En la década (1967-1976) que pasó en nómina de Fania, el papel del soul drummer nunca fue menos que esencial, bien como punta de lanza del bugalú y el latin soul en su momento de mayor efervescencia comercial (y también socio-cultural), bien como elemento cohesionador entre los egos hipervitaminizados que poblaban ese invento maravilloso -pero inestable como la mismísima nitroglicerina- que fue Fania All-Stars. Recordar su imagen comandando las brutales descargas de aquel dream team con aplomo supremo, mientras sabes que alguien, en un allnighter británico o una latin jazz session en Tokyo, L.A., Berlin o Melbourne, está pinchando entusiasmado uno de sus clásicos, constituye el homenaje mínimo que se le debe a una figura así de torrencial e icónica. El latido detrás de toda esta historia, nada menos.
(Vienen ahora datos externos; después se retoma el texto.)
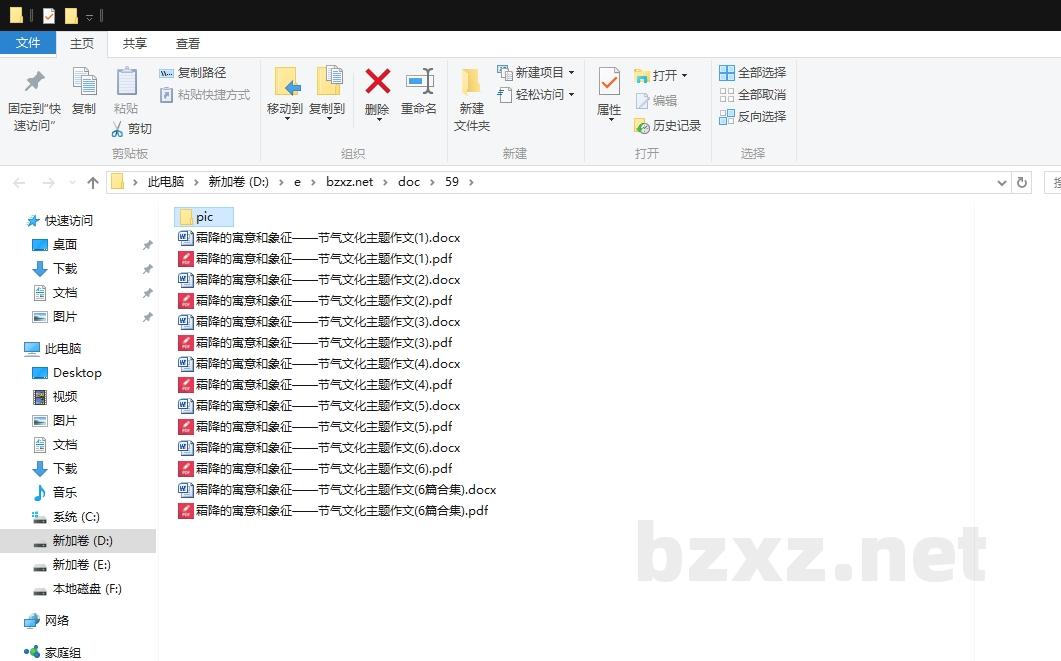Viewport: 1061px width, 661px height.
Task: Open the File (文件) menu
Action: (28, 43)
III. “ESTO ES EL GUAGUANCO”: CHEO Y TITE
Una historia de redención y triunfo del talento puro: Cheo Feliciano, caído en desgracia por su prolongada dependencia de la heroína, volvía, oficialmente rehabilitado, al estudio de grabación en 1971. Asignado por Fania al recién adquirido sello Vaya, otro de los antiguos rivales que sucumbía a la expansión del imperio de los de Masucci, el que fuera admirado cantante del Joe Cuba Sextet entre 1957 y 1967, despedido después de la orquesta de Eddie Palmieri por sus abusos narcóticos, regresaba con la urgencia de reivindicarse y despegar en su carrera como solista. Rara avis entre los soneros puertorriqueños, su rango de barítono, profundo y expresivo, le había convertido en un vocalista sumamente versátil, que enamoraba en su faceta ocasional de bolerista (Hector Lavoe y Rubén Blades, entre muchos otros aspirantes más jóvenes, le profesaban genuina admiración, y nunca negaron la gran influencia que el intérprete de “El Ratón” había ejercido sobre ellos), pero las dudas sobre su puesta a punto artística eran harto profundas.
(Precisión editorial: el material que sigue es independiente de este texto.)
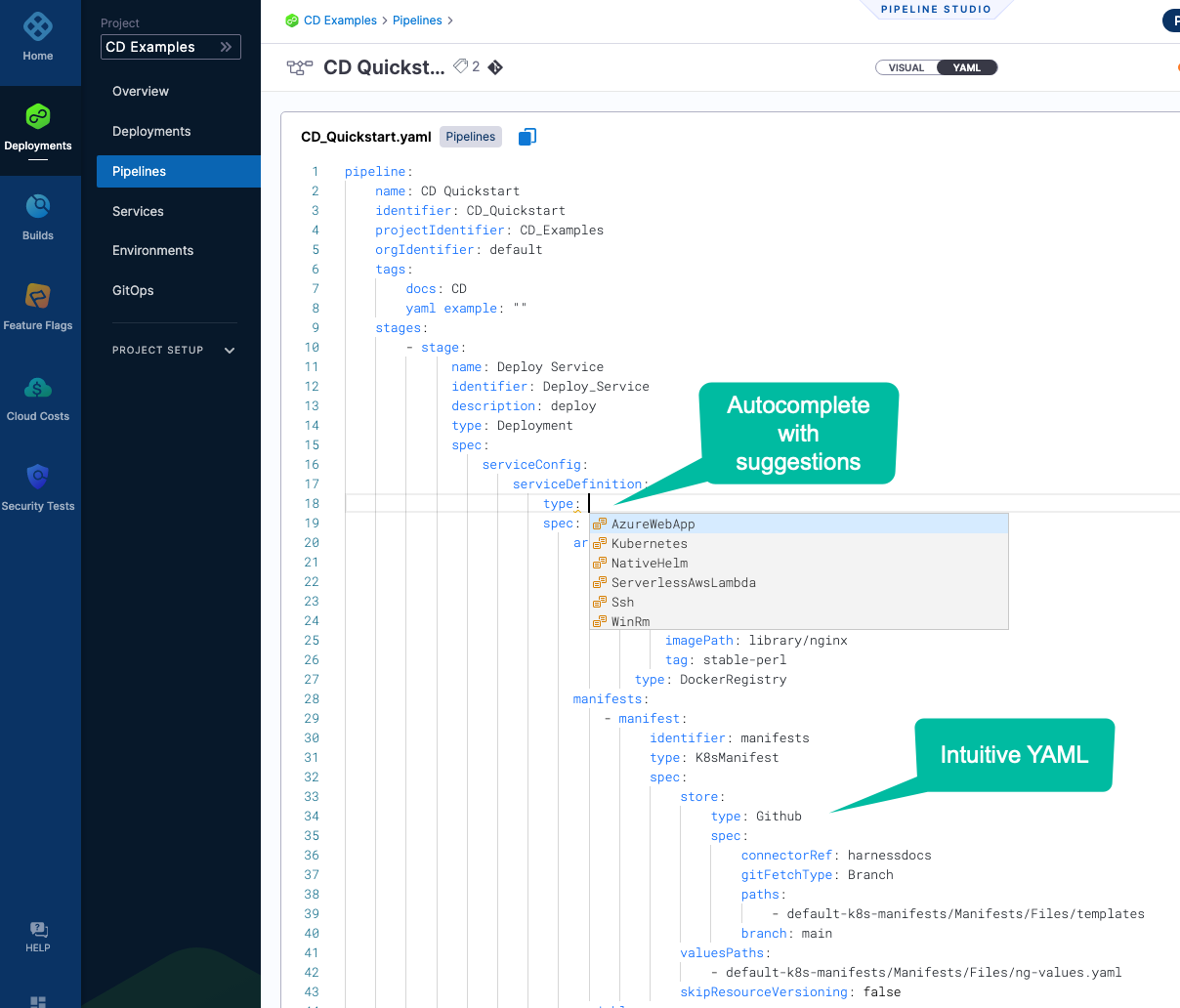Viewport: 1180px width, 1008px height.
Task: Click the git diamond icon beside the title
Action: 495,67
Sin embargo, la (bendita) decisión de contar con el gran Catalino “Tete” Curet Alonso como productor y compositor principal para la sesión, iba a dar unos frutos extraordinarios: “Cheo” es uno de los discos imprescindibles de la saga Fania, un gran clásico cargado de temas escritos y arreglados para el lucimiento de un Feliciano excepcional, cómodo en todos los formatos, y que brilla como el intérprete definitivo de un cancionero único en la historia de la música afrocaribeña. Desde las primeras notas de “Anacaona”, pasando por joyas tales como “Mi Triste Problema”, “Esto Es El Guaguancó” o “Medianoche Y Sol”, una verdadera cumbre para todos los involucrados en su gestación. La acogida entusiasta de crítica y público, en un peliagudo momento de transición para la salsa, marcó la ascensión inmediata al superestrellato de Cheo (otorgándole en el proceso una merecidísima segunda carrera como cantante de boleros, su gran pasión) y colocó para siempre a su paisano Tite en el Olimpo de los grandes compositores. Fania había obtenido la recompensa por asumir unos riesgos que, casi 5 décadas después, apenas cuentan ante el resultado final que escuchamos, embelesados y gozando con la magia de una receta persuasiva, amorosa, exquisita.
IV. REINA DE AZÚCAR
Con todo lo acontecido posteriormente, y la perspectiva que tenemos en la actualidad sobre las consolidadas jerarquías salseras, resulta casi imposible creerse que la carrera de Celia Cruz estuviera languideciendo claramente al inicio de los años setenta, pero el estancamiento profesional de la temperamental guarachera era vox populi: su etapa en Tico Records junto a Tito Puente (que la abandonó por su antigua rival La Lupe, otra cubana exiliada en busca de asentamiento artístico definitivo en los USA) quedaba ya muy lejos, y cuando Masucci heredó su contrato discográfico al adquirir el sello Vaya, la otrora estrella con la Sonora Matancera parecía destinada a vivir de las rentas, arrinconada por la explosión salsera que la hacía lucir anticuada y fuera de sitio.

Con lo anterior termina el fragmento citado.